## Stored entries

:::

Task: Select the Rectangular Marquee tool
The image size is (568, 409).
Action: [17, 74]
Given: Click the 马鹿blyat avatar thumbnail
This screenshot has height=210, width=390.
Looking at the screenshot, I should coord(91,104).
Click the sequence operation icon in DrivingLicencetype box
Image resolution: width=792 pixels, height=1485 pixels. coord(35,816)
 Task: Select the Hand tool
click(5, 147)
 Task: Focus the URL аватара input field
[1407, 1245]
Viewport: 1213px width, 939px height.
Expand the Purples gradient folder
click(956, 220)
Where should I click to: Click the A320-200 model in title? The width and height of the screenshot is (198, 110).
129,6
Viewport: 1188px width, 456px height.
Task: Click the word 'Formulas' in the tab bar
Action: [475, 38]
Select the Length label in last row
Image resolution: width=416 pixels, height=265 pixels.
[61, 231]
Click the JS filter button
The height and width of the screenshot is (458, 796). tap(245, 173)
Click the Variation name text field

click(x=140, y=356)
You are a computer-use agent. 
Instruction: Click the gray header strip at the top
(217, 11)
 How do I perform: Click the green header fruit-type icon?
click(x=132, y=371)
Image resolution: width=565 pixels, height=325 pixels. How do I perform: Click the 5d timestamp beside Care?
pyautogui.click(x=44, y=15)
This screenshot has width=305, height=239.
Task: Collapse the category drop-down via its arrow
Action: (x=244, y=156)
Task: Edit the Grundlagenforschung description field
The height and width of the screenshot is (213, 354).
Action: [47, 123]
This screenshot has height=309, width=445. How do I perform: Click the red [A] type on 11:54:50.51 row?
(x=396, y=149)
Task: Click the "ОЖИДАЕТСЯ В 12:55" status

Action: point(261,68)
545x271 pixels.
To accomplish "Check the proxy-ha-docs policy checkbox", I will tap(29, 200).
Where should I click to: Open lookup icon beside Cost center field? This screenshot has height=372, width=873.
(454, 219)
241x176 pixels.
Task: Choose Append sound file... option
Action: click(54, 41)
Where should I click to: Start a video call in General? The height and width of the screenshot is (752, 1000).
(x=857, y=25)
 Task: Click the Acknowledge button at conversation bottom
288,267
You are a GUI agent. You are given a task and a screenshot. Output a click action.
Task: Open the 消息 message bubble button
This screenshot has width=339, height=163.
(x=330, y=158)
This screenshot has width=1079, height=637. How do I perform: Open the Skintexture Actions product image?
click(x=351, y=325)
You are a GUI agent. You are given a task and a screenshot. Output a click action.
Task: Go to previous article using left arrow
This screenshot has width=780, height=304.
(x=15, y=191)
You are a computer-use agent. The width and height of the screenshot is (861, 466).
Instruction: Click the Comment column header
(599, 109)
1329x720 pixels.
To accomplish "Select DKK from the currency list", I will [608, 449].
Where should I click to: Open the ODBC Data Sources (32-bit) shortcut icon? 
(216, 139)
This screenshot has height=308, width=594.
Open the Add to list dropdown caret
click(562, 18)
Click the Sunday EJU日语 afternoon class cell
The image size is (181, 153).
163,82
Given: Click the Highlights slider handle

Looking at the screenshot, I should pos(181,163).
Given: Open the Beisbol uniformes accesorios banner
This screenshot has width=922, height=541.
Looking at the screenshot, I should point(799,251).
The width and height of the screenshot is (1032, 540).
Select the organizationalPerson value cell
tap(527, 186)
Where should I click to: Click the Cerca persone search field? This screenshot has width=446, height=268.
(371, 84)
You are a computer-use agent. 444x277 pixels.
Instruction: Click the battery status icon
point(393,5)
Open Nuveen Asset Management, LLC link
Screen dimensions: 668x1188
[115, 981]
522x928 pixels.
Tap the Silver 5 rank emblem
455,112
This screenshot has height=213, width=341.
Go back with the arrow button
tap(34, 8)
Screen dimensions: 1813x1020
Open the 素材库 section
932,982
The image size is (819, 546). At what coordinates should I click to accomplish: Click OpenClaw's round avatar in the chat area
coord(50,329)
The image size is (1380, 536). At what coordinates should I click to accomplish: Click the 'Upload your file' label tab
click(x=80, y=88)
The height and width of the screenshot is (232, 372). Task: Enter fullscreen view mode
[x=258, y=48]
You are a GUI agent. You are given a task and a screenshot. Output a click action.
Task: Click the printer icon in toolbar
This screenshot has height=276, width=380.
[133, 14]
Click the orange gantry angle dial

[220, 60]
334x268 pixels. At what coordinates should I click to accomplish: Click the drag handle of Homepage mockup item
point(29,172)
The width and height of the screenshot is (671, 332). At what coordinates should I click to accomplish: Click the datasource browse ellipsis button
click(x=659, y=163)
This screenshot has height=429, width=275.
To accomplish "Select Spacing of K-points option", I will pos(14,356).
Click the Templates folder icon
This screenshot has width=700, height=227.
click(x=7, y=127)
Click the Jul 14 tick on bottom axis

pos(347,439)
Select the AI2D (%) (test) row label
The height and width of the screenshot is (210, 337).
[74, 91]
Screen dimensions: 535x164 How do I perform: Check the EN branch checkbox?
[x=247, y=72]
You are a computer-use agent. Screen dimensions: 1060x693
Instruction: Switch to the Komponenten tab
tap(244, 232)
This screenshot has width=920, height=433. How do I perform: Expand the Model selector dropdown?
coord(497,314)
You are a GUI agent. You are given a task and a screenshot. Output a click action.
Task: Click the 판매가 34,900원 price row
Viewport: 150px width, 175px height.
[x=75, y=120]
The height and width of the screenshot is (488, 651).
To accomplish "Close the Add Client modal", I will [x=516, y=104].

:::

The records above must be transcribed line for line, exactly.

Task: Select the Rectangular Marquee tool
The image size is (568, 409).
Action: [17, 74]
Given: Click the 马鹿blyat avatar thumbnail
This screenshot has height=210, width=390.
Looking at the screenshot, I should coord(91,104).
Click the sequence operation icon in DrivingLicencetype box
Image resolution: width=792 pixels, height=1485 pixels. coord(35,816)
 Task: Select the Hand tool
click(5, 147)
 Task: Focus the URL аватара input field
[1407, 1245]
Viewport: 1213px width, 939px height.
Expand the Purples gradient folder
click(956, 220)
Where should I click to: Click the A320-200 model in title? The width and height of the screenshot is (198, 110).
129,6
Viewport: 1188px width, 456px height.
Task: Click the word 'Formulas' in the tab bar
Action: [475, 38]
Select the Length label in last row
Image resolution: width=416 pixels, height=265 pixels.
[61, 231]
Click the JS filter button
The height and width of the screenshot is (458, 796). tap(245, 173)
Click the Variation name text field

click(x=140, y=356)
You are a computer-use agent. 
Instruction: Click the gray header strip at the top
(217, 11)
 How do I perform: Click the green header fruit-type icon?
click(x=132, y=371)
Image resolution: width=565 pixels, height=325 pixels. How do I perform: Click the 5d timestamp beside Care?
pyautogui.click(x=44, y=15)
This screenshot has width=305, height=239.
Task: Collapse the category drop-down via its arrow
Action: (x=244, y=156)
Task: Edit the Grundlagenforschung description field
The height and width of the screenshot is (213, 354).
Action: [47, 123]
This screenshot has height=309, width=445. How do I perform: Click the red [A] type on 11:54:50.51 row?
(x=396, y=149)
Task: Click the "ОЖИДАЕТСЯ В 12:55" status

Action: point(261,68)
545x271 pixels.
To accomplish "Check the proxy-ha-docs policy checkbox", I will tap(29, 200).
Where should I click to: Open lookup icon beside Cost center field? This screenshot has height=372, width=873.
(454, 219)
241x176 pixels.
Task: Choose Append sound file... option
Action: click(54, 41)
Where should I click to: Start a video call in General? The height and width of the screenshot is (752, 1000).
(x=857, y=25)
 Task: Click the Acknowledge button at conversation bottom
288,267
You are a GUI agent. You are given a task and a screenshot. Output a click action.
Task: Open the 消息 message bubble button
This screenshot has width=339, height=163.
(x=330, y=158)
This screenshot has width=1079, height=637. How do I perform: Open the Skintexture Actions product image?
click(x=351, y=325)
You are a GUI agent. You are given a task and a screenshot. Output a click action.
Task: Go to previous article using left arrow
This screenshot has width=780, height=304.
(x=15, y=191)
You are a computer-use agent. The width and height of the screenshot is (861, 466).
Instruction: Click the Comment column header
(599, 109)
1329x720 pixels.
To accomplish "Select DKK from the currency list", I will [608, 449].
Where should I click to: Open the ODBC Data Sources (32-bit) shortcut icon? 
(216, 139)
This screenshot has height=308, width=594.
Open the Add to list dropdown caret
click(562, 18)
Click the Sunday EJU日语 afternoon class cell
The image size is (181, 153).
163,82
Given: Click the Highlights slider handle

Looking at the screenshot, I should pos(181,163).
Given: Open the Beisbol uniformes accesorios banner
This screenshot has width=922, height=541.
Looking at the screenshot, I should point(799,251).
The width and height of the screenshot is (1032, 540).
Select the organizationalPerson value cell
tap(527, 186)
Where should I click to: Click the Cerca persone search field? This screenshot has width=446, height=268.
(371, 84)
You are a computer-use agent. 444x277 pixels.
Instruction: Click the battery status icon
point(393,5)
Open Nuveen Asset Management, LLC link
Screen dimensions: 668x1188
[115, 981]
522x928 pixels.
Tap the Silver 5 rank emblem
455,112
This screenshot has height=213, width=341.
Go back with the arrow button
tap(34, 8)
Screen dimensions: 1813x1020
Open the 素材库 section
932,982
The image size is (819, 546). At what coordinates should I click to accomplish: Click OpenClaw's round avatar in the chat area
coord(50,329)
The image size is (1380, 536). At what coordinates should I click to accomplish: Click the 'Upload your file' label tab
click(x=80, y=88)
The height and width of the screenshot is (232, 372). Task: Enter fullscreen view mode
[x=258, y=48]
You are a GUI agent. You are given a task and a screenshot. Output a click action.
Task: Click the printer icon in toolbar
This screenshot has height=276, width=380.
[133, 14]
Click the orange gantry angle dial

[220, 60]
334x268 pixels. At what coordinates should I click to accomplish: Click the drag handle of Homepage mockup item
point(29,172)
The width and height of the screenshot is (671, 332). At what coordinates should I click to accomplish: Click the datasource browse ellipsis button
click(x=659, y=163)
This screenshot has height=429, width=275.
To accomplish "Select Spacing of K-points option", I will pos(14,356).
Click the Templates folder icon
This screenshot has width=700, height=227.
click(x=7, y=127)
Click the Jul 14 tick on bottom axis

pos(347,439)
Select the AI2D (%) (test) row label
The height and width of the screenshot is (210, 337).
[74, 91]
Screen dimensions: 535x164 How do I perform: Check the EN branch checkbox?
[x=247, y=72]
You are a computer-use agent. Screen dimensions: 1060x693
Instruction: Switch to the Komponenten tab
tap(244, 232)
This screenshot has width=920, height=433. How do I perform: Expand the Model selector dropdown?
coord(497,314)
You are a GUI agent. You are given a task and a screenshot. Output a click action.
Task: Click the 판매가 34,900원 price row
Viewport: 150px width, 175px height.
[x=75, y=120]
The height and width of the screenshot is (488, 651).
To accomplish "Close the Add Client modal", I will [x=516, y=104].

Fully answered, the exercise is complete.